Mora describes an alliance that emerged in the 1970s among grassroots activists, Spanish-language broadcasters, and federal officials to define and promote “Hispanic.”

Activists had previously stressed their national origins and operated regionally – notably, Mexicans in the southwest (where the term “Chicano” became popular for a while) and Puerto Ricans in the northeast. But the larger the numbers they could claim by joining together, the more political clout, the more governmental funds, and the more philanthropic support they could claim. Pumping up the numbers was particularly important given their latent competition with African-American activists over limited resources and limited media attention. Some pan-ethnic term promised to yield the biggest count.

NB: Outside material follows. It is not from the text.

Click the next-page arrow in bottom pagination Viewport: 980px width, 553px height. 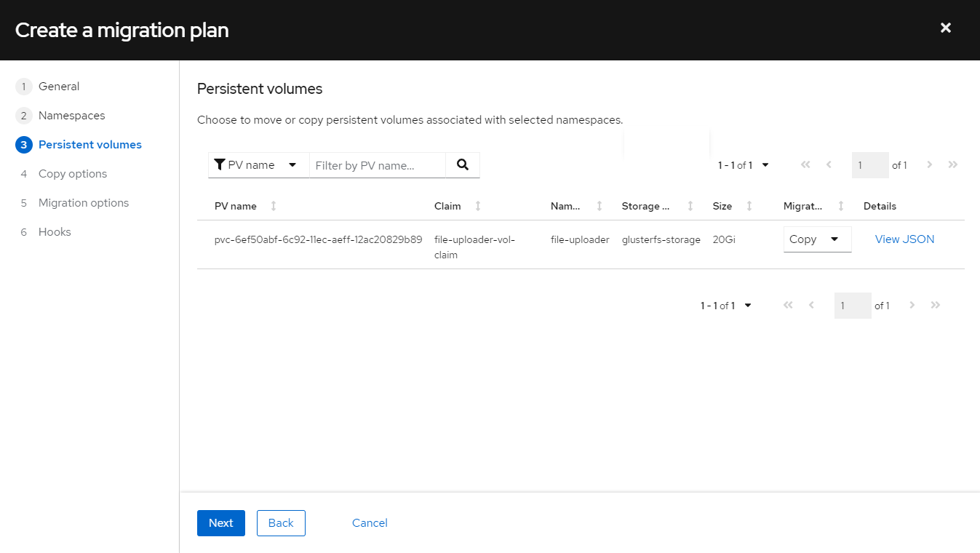(x=912, y=305)
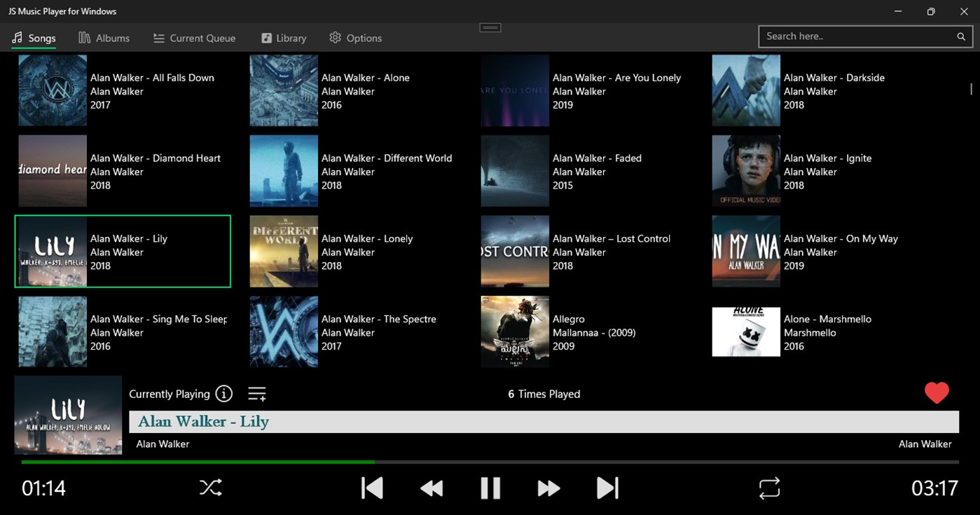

Spanish-language television broadcasters, notably Univision, looked to expand their appeal to advertisers by delivering them a national market. Although the broadcasters faced obstacles in appealing to Spanish-language viewers across the country differing significantly in programming tastes and dialects, they managed to amalgamate the audiences by replacing content imported from abroad with content developed in the United States. They could then sell not medium-to-small Mexican-, Cuban-, or Puerto Rican-American audiences to advertisers, but one huge Hispanic-American audience.

Making the term official as a census category helped both activists and entrepreneurs. Previously, the Bureau of the Census classified Latin Americans as whites with distinct national origins, usually poorly measured. The activists pressed the census bureau, as did some politicians, to provide as broad a label as possible and count everyone who might conceivably fit the category, including, for example, the African-origin Dominicans (although not the French-speaking Haitians nor the Portuguese-speaking Brazilians). This pressure led to the 1980 formulation, used ever since, in which the census asks Americans whether or not they are “Hispanic” separately from whether they are white, black, Asian, or Indian.